• _Task goal_
Transcribe exactly the lines that fall between the one holding "Task: Select the API server section label" and the one holding "You are a computer-use agent. Screen", inclusive, from the entries below.

• _Supplied records_

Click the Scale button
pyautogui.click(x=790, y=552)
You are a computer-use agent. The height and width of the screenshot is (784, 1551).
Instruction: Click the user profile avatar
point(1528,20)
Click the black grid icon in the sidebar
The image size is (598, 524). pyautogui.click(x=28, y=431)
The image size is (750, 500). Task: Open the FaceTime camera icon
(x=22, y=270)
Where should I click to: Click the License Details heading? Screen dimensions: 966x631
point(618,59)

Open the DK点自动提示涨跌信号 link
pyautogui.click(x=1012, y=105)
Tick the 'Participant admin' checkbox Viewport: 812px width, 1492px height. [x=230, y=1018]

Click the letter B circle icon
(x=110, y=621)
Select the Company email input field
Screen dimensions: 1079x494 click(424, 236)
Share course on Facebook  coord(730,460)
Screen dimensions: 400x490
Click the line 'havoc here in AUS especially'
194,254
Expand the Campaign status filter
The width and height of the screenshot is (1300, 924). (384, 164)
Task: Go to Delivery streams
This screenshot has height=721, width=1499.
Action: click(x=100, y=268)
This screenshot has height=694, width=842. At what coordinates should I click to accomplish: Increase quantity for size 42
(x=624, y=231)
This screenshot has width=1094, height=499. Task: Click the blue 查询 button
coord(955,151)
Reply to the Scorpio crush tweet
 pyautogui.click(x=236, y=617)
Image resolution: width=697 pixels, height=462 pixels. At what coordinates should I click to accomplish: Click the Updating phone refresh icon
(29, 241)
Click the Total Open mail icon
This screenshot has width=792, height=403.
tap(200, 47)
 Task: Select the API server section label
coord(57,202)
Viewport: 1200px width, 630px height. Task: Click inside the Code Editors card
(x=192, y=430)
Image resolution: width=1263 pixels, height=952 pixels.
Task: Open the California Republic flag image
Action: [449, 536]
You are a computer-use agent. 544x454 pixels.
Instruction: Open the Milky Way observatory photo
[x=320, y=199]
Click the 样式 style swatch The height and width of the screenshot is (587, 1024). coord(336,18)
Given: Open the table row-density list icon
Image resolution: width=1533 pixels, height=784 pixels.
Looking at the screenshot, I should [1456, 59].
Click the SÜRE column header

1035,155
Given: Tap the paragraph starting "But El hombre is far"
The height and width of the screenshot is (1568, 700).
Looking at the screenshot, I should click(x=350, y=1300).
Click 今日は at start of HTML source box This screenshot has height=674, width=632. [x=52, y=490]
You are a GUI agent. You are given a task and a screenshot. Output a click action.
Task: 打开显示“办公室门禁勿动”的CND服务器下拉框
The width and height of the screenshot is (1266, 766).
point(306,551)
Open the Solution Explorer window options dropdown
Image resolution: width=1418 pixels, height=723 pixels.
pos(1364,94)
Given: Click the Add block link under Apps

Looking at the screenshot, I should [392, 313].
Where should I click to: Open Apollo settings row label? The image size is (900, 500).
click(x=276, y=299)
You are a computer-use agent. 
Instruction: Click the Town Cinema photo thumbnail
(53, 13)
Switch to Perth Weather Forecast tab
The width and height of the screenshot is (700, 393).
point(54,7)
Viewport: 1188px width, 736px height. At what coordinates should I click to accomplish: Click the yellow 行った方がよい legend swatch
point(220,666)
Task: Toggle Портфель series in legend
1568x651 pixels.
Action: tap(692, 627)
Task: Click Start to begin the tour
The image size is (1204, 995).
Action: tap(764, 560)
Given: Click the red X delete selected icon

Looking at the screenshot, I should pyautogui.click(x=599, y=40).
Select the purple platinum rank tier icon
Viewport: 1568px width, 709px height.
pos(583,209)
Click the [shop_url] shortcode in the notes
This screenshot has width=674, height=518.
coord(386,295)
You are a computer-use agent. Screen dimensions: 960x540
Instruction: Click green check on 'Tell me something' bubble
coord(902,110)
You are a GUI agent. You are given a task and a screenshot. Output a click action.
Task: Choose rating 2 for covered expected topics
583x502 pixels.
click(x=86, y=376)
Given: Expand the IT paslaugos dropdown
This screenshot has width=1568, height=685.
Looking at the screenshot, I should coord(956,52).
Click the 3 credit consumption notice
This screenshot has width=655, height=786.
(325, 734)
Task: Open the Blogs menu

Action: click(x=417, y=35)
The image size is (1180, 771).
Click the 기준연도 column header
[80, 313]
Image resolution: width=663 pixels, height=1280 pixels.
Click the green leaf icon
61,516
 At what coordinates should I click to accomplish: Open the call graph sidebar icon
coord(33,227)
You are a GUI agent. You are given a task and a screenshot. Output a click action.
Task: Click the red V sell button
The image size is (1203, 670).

• _Response area_
 Task: Select the API server section label
coord(57,202)
Viewport: 1200px width, 630px height. Task: Click inside the Code Editors card
(x=192, y=430)
Image resolution: width=1263 pixels, height=952 pixels.
Task: Open the California Republic flag image
Action: [449, 536]
You are a computer-use agent. 544x454 pixels.
Instruction: Open the Milky Way observatory photo
[x=320, y=199]
Click the 样式 style swatch The height and width of the screenshot is (587, 1024). coord(336,18)
Given: Open the table row-density list icon
Image resolution: width=1533 pixels, height=784 pixels.
Looking at the screenshot, I should [1456, 59].
Click the SÜRE column header

1035,155
Given: Tap the paragraph starting "But El hombre is far"
The height and width of the screenshot is (1568, 700).
Looking at the screenshot, I should click(x=350, y=1300).
Click 今日は at start of HTML source box This screenshot has height=674, width=632. [x=52, y=490]
You are a GUI agent. You are given a task and a screenshot. Output a click action.
Task: 打开显示“办公室门禁勿动”的CND服务器下拉框
The width and height of the screenshot is (1266, 766).
point(306,551)
Open the Solution Explorer window options dropdown
Image resolution: width=1418 pixels, height=723 pixels.
pos(1364,94)
Given: Click the Add block link under Apps

Looking at the screenshot, I should [392, 313].
Where should I click to: Open Apollo settings row label? The image size is (900, 500).
click(x=276, y=299)
You are a computer-use agent. 
Instruction: Click the Town Cinema photo thumbnail
(53, 13)
Switch to Perth Weather Forecast tab
The width and height of the screenshot is (700, 393).
point(54,7)
Viewport: 1188px width, 736px height. At what coordinates should I click to accomplish: Click the yellow 行った方がよい legend swatch
point(220,666)
Task: Toggle Портфель series in legend
1568x651 pixels.
Action: tap(692, 627)
Task: Click Start to begin the tour
The image size is (1204, 995).
Action: tap(764, 560)
Given: Click the red X delete selected icon

Looking at the screenshot, I should pyautogui.click(x=599, y=40).
Select the purple platinum rank tier icon
Viewport: 1568px width, 709px height.
pos(583,209)
Click the [shop_url] shortcode in the notes
This screenshot has width=674, height=518.
coord(386,295)
You are a computer-use agent. Screen dimensions: 960x540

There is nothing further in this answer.